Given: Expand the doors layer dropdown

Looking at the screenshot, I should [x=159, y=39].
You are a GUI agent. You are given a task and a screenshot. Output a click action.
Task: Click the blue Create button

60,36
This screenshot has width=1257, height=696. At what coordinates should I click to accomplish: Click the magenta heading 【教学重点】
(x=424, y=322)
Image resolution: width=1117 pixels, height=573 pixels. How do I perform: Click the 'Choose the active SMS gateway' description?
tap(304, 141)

---

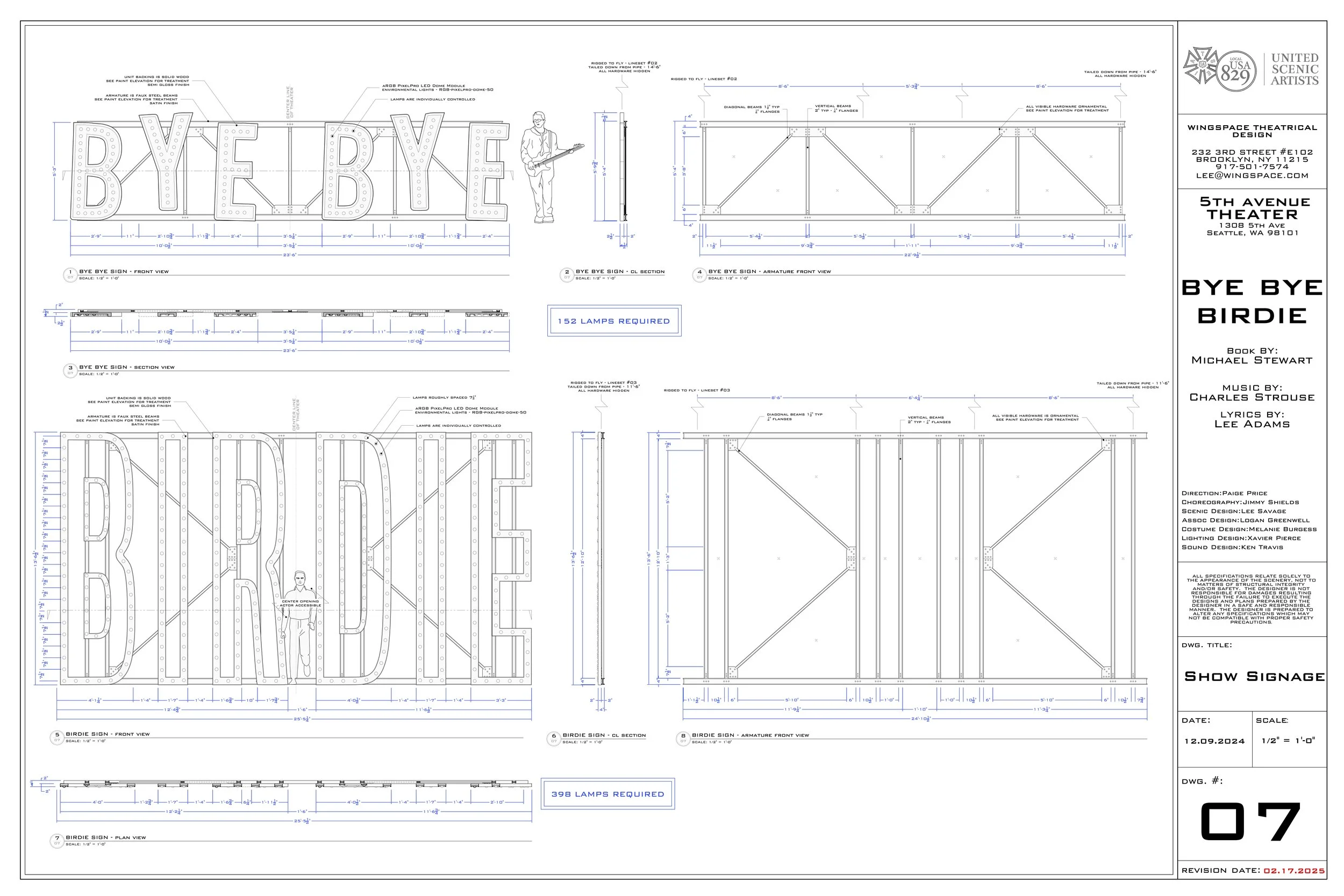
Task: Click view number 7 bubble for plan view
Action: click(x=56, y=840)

■ Work required
Copy out everything from the line containing "Given: Expand the doors layer dropdown" down to the line containing "(x=424, y=322)", word for word.

■ Result of this task
Given: Expand the doors layer dropdown

Looking at the screenshot, I should [x=159, y=39].
You are a GUI agent. You are given a task and a screenshot. Output a click action.
Task: Click the blue Create button

60,36
This screenshot has width=1257, height=696. At what coordinates should I click to accomplish: Click the magenta heading 【教学重点】
(x=424, y=322)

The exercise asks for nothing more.